Meanwhile, Tony is well aware of their affair and realizes his rich wife is about to call the marriage quits, so he devises a plan. When Mark comes for his visit, Tony feigns a heavy workload, sending the lovebirds off to the theater without him. Then he arranges a meeting at his house with a former college schoolmate, Charles Swann (Anthony Dawson), under the pretense of buying his car, but really, he wants to blackmail him into murdering his wife, so he will naturally inherit all of her money before she has the chance to leave him. Tony has carefully planned everything out, but as these things go, something always goes wrong.

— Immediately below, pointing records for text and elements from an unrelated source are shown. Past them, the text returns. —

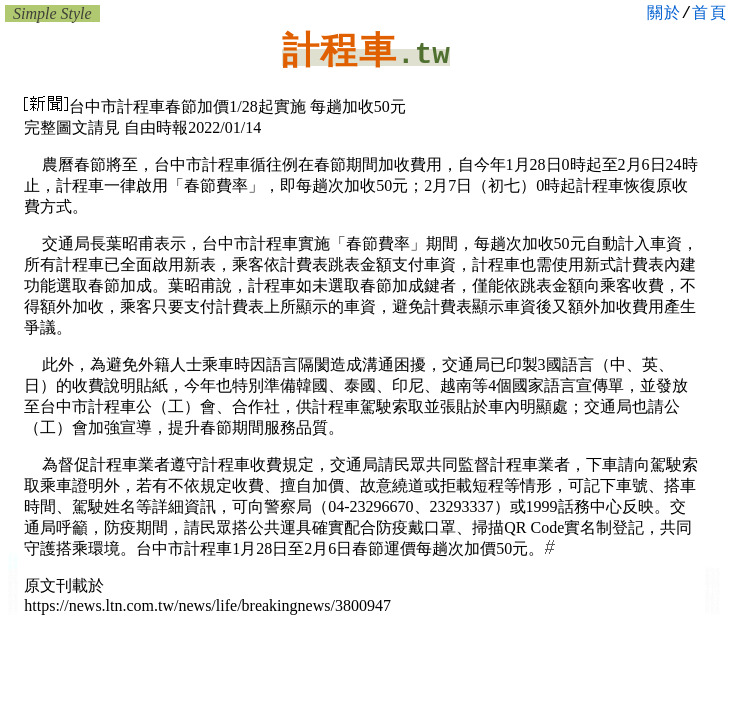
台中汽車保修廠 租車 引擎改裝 (13, 583)
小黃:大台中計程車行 (13, 565)
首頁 (709, 14)
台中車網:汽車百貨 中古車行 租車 (13, 604)
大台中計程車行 (712, 611)
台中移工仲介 (713, 591)
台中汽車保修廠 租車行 (13, 593)
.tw (423, 55)
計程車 (339, 50)
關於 (664, 14)
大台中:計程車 (13, 556)
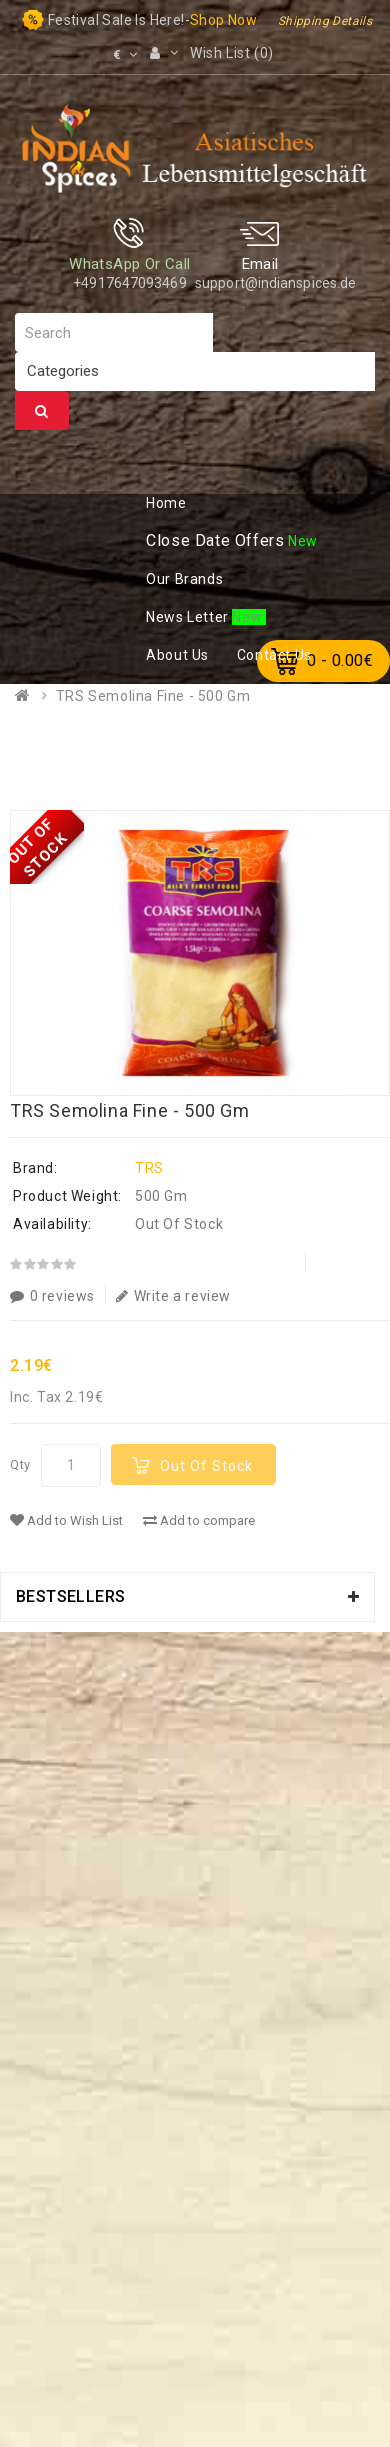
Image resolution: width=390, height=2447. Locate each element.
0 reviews (52, 1296)
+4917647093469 (129, 283)
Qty (20, 1464)
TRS (149, 1168)
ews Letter (189, 617)
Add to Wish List (66, 1520)
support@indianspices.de (275, 283)
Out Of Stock (206, 1466)
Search (42, 411)
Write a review (173, 1296)
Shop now (223, 20)
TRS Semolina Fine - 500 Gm (153, 696)
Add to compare (199, 1520)
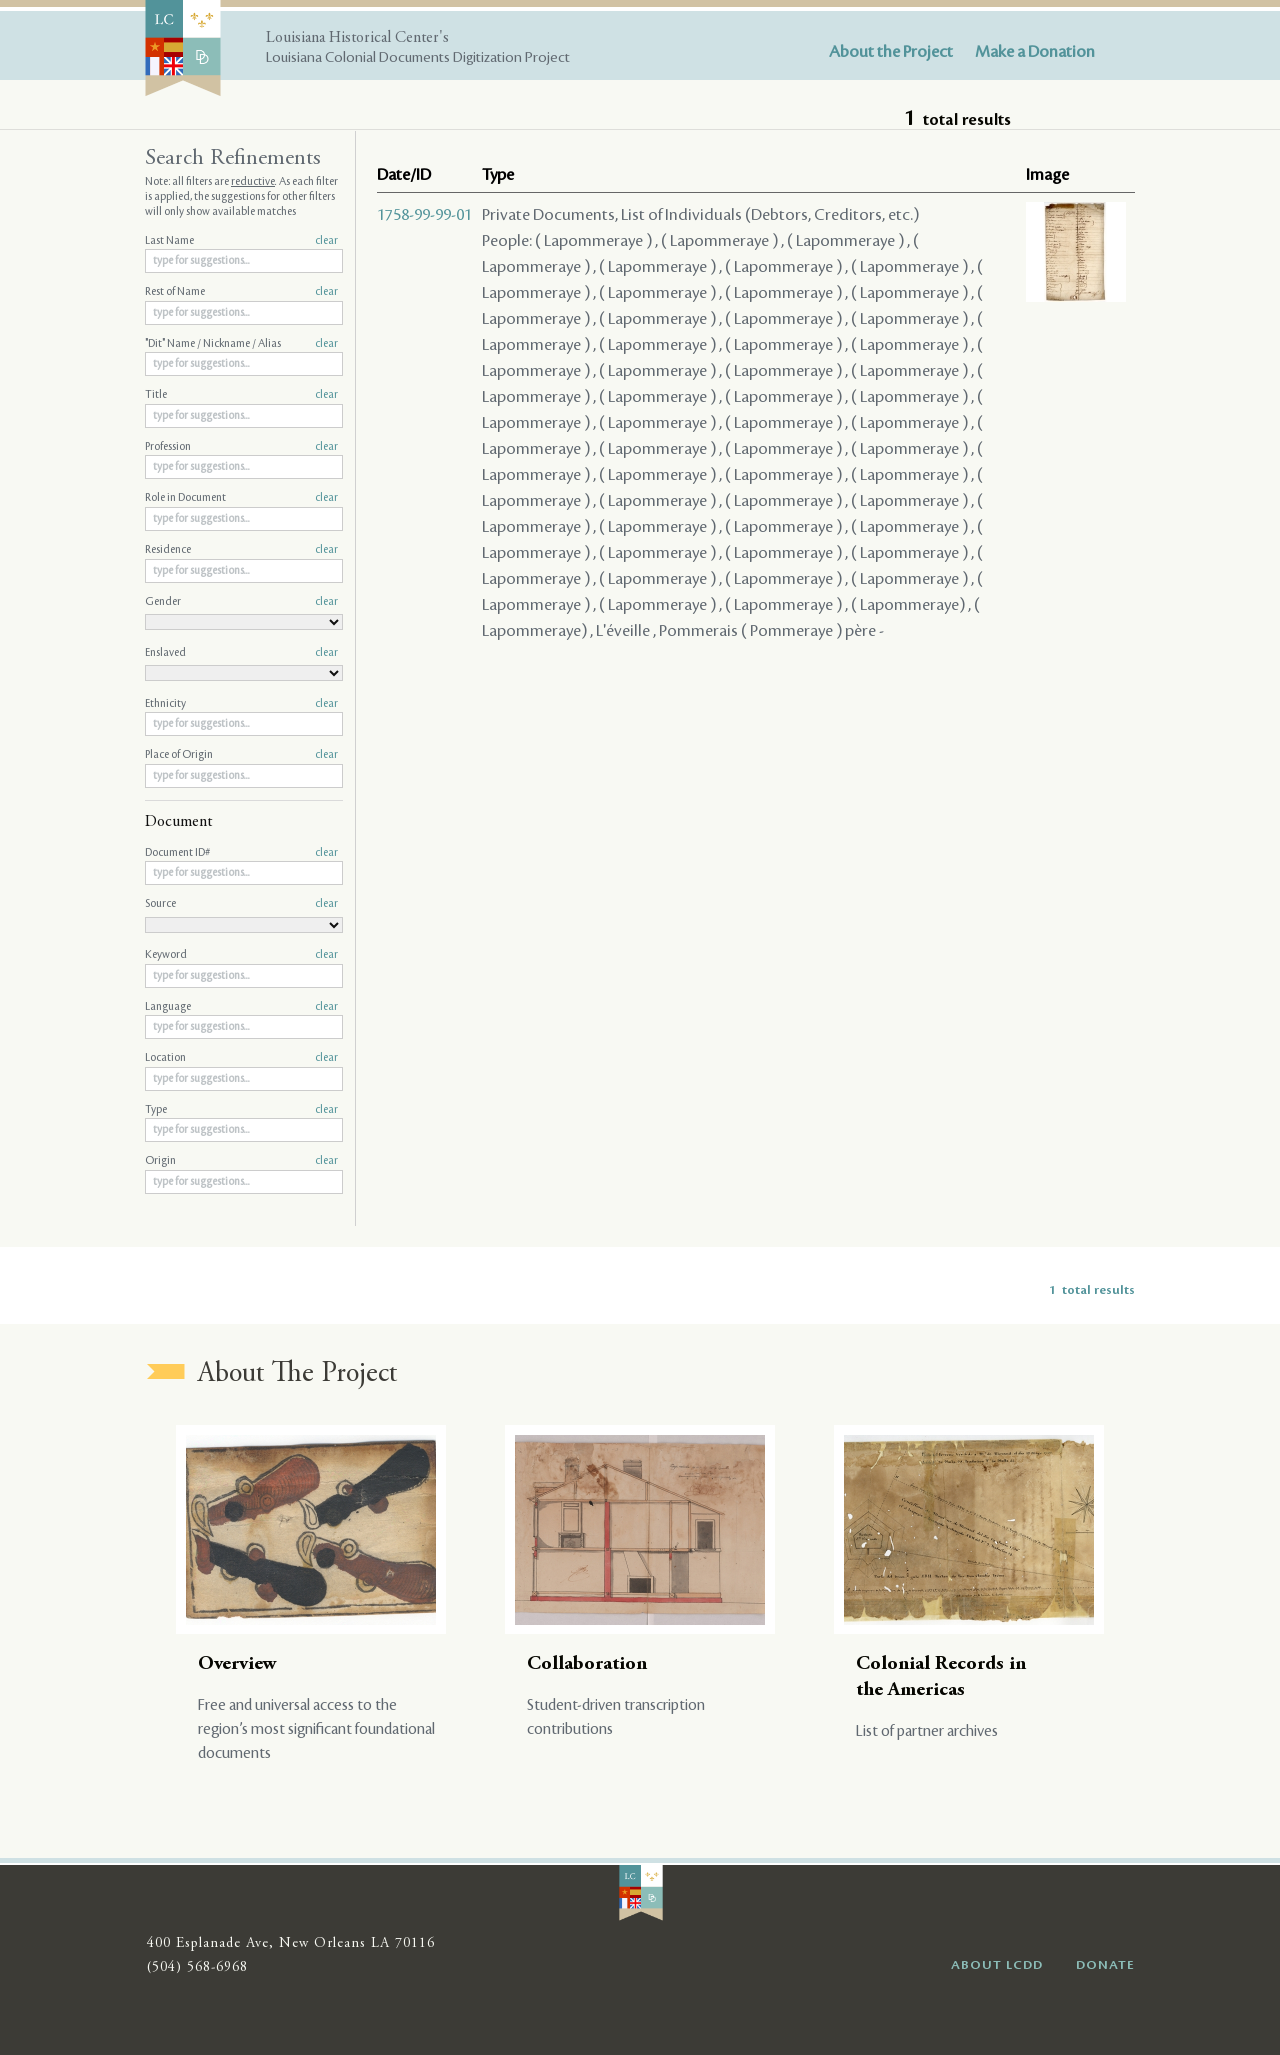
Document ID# (241, 853)
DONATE (1105, 1965)
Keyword (241, 955)
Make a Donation (1035, 52)
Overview (237, 1664)
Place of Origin (241, 755)
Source (241, 904)
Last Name (241, 241)
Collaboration (587, 1664)
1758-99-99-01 (424, 215)
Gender (241, 602)
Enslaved (241, 653)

Even though he and Mark will be attending a stag party and providing a well-established alibi, leaving Margot at home alone, she is able to thwart her own murder and kill her attacker in the process, forcing Tony to quickly improvise. If he can’t get rid of Margot in the way he planned, he can make it look like she intentionally killed Swann, sending her to the gallows. Will Tony’s perfect plans go down the drain when clever Chief Inspector Hubbard (John Williams) puts his own plan in motion?
Dial M for Murder has been remastered for Blu-ray and Blu-ray 3D and while it looks good, there are still some areas where things look pixel-y. I do not have a 3D setup, so I wasn’t able to view Dial M for Murder in all of its 3D glory, but this is still a very old film and the remastered 2D version looks great. Special features are slim, though, and consist of only the theatrical trailer and a documentary called Hitchcock and Dial M, which seems to have been shot around the same time as the featurettes I recently saw on Strangers on a Train, since Peter Bogdanovich, M. Night Shyamalan and Patricia Hitchcock take part in it. The featurette is definitely worth watching, but it’s only about 20 minutes.
Overall, if Dial M for Murder isn’t already in your collection and you are a mystery/thriller fan, this is the version to get.